*** TEXT ***

Saturday, May 01, 2021

'There Was No Razor’s Edge, No Doubt'

Before Bob Barth started reading from Learning War: Selected Vietnam War Poems (Broadstone, 2021) on Friday, he noted that April 30 was an anniversary some would rather forget. On that day in 1975, Saigon fell. More than 58,000 Americans had died in Vietnam in the preceding sixteen years. Here is the introductory epigram in the section of his book titled “Small Arms Fire”: “Why not adjust? Forget this?  Let it be? / Because it’s truth. Because it’s history.” 

Barth gave his video reading from Roebling Books in Covington, Ky. The event was sponsored by the Mercantile Library, across the Ohio River in Cincinnati. In 1968-69, Barth was a Marine serving as a patrol leader in the 1st Reconnaissance Battalion in Vietnam. “You know you can’t explain combat to someone who hasn’t experienced it,” he said. Barth tries instead to “approximate what war might be like” in his poems. Except for letters, he didn’t write while in Vietnam. He credits English teachers at Northern Kentucky State College in Covington with encouraging him to write. He studied the classical tradition and learned from Simonides of Ceos and Martial, among others.

 

“I’ve always thought I could talk to a Roman legionary,” Barth  said. Asked by Cedric Rose of the Mercantile Library how he reacts when someone says, “Thank you for your service,” Barth replied: “I don’t like it. It’s a verbal tic. It’s like the 1970s’ ‘Have a nice day.’” He read twenty poems, beginning with “Saigon: 30 IV. 1975,” which he explained is spoken in the “collective voice” of our South Vietnamese allies: “We lie here, trampled in the rout; / There was no razor’s edge, no doubt.”

 

Barth’s epigram recasts a poem by Simonides inscribed on the tomb of the Corinthians who fell at Salamis in 480 B.C.: “We lie here, having given our lives to save all Hellas when she stood on a razor's edge.”

***

**REQUIRED TASK**
Reproduce the post about Bob Barth's poetry reading in full, word for word.

*** GIVEN MATERIAL ***

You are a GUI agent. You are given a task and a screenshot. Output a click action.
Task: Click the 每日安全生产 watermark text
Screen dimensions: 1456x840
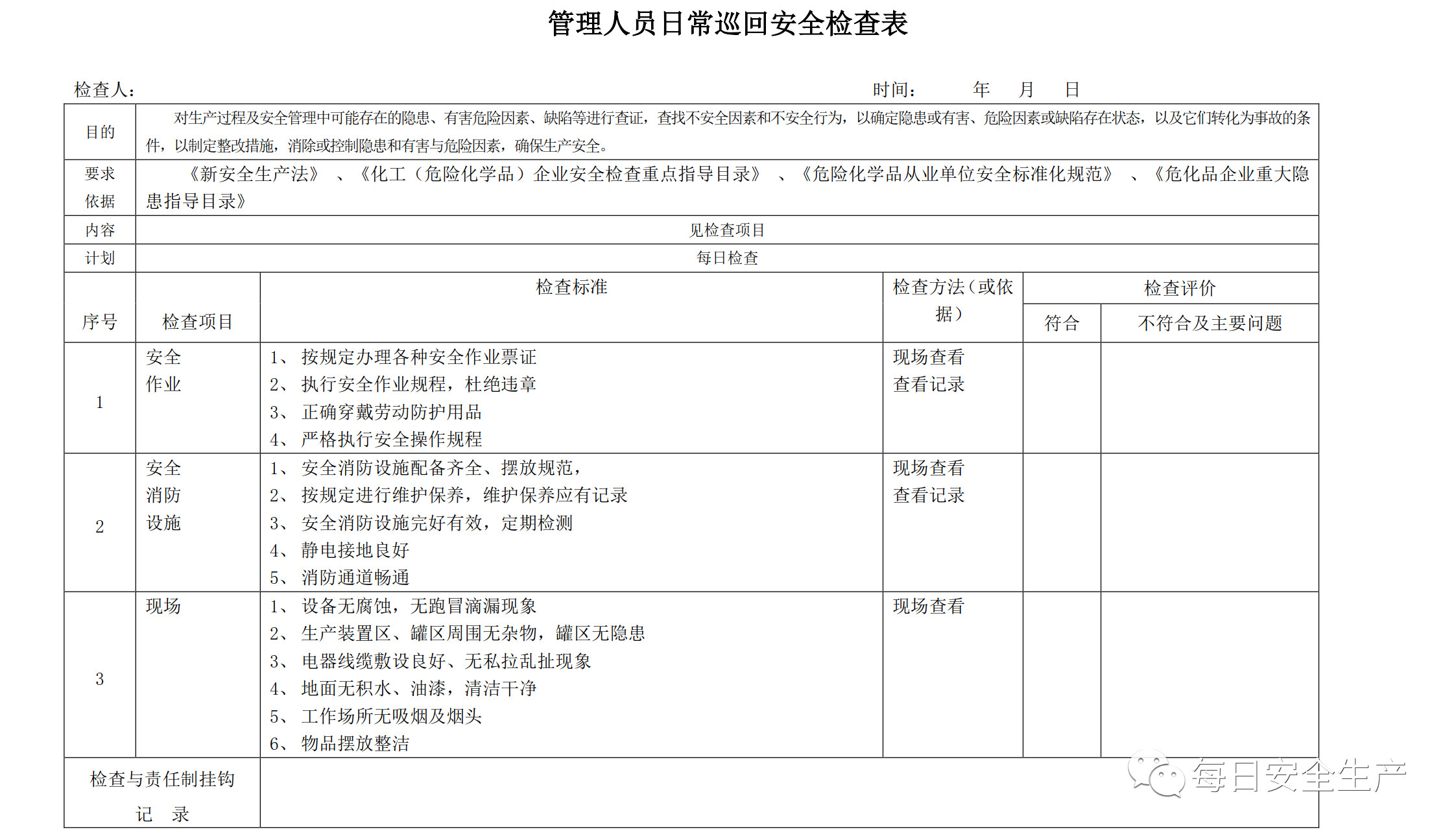point(1298,775)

***

**SOLUTION FOR THIS PROBLEM**
Saturday, May 01, 2021

'There Was No Razor’s Edge, No Doubt'

Before Bob Barth started reading from Learning War: Selected Vietnam War Poems (Broadstone, 2021) on Friday, he noted that April 30 was an anniversary some would rather forget. On that day in 1975, Saigon fell. More than 58,000 Americans had died in Vietnam in the preceding sixteen years. Here is the introductory epigram in the section of his book titled “Small Arms Fire”: “Why not adjust? Forget this?  Let it be? / Because it’s truth. Because it’s history.” 

Barth gave his video reading from Roebling Books in Covington, Ky. The event was sponsored by the Mercantile Library, across the Ohio River in Cincinnati. In 1968-69, Barth was a Marine serving as a patrol leader in the 1st Reconnaissance Battalion in Vietnam. “You know you can’t explain combat to someone who hasn’t experienced it,” he said. Barth tries instead to “approximate what war might be like” in his poems. Except for letters, he didn’t write while in Vietnam. He credits English teachers at Northern Kentucky State College in Covington with encouraging him to write. He studied the classical tradition and learned from Simonides of Ceos and Martial, among others.

 

“I’ve always thought I could talk to a Roman legionary,” Barth  said. Asked by Cedric Rose of the Mercantile Library how he reacts when someone says, “Thank you for your service,” Barth replied: “I don’t like it. It’s a verbal tic. It’s like the 1970s’ ‘Have a nice day.’” He read twenty poems, beginning with “Saigon: 30 IV. 1975,” which he explained is spoken in the “collective voice” of our South Vietnamese allies: “We lie here, trampled in the rout; / There was no razor’s edge, no doubt.”

 

Barth’s epigram recasts a poem by Simonides inscribed on the tomb of the Corinthians who fell at Salamis in 480 B.C.: “We lie here, having given our lives to save all Hellas when she stood on a razor's edge.”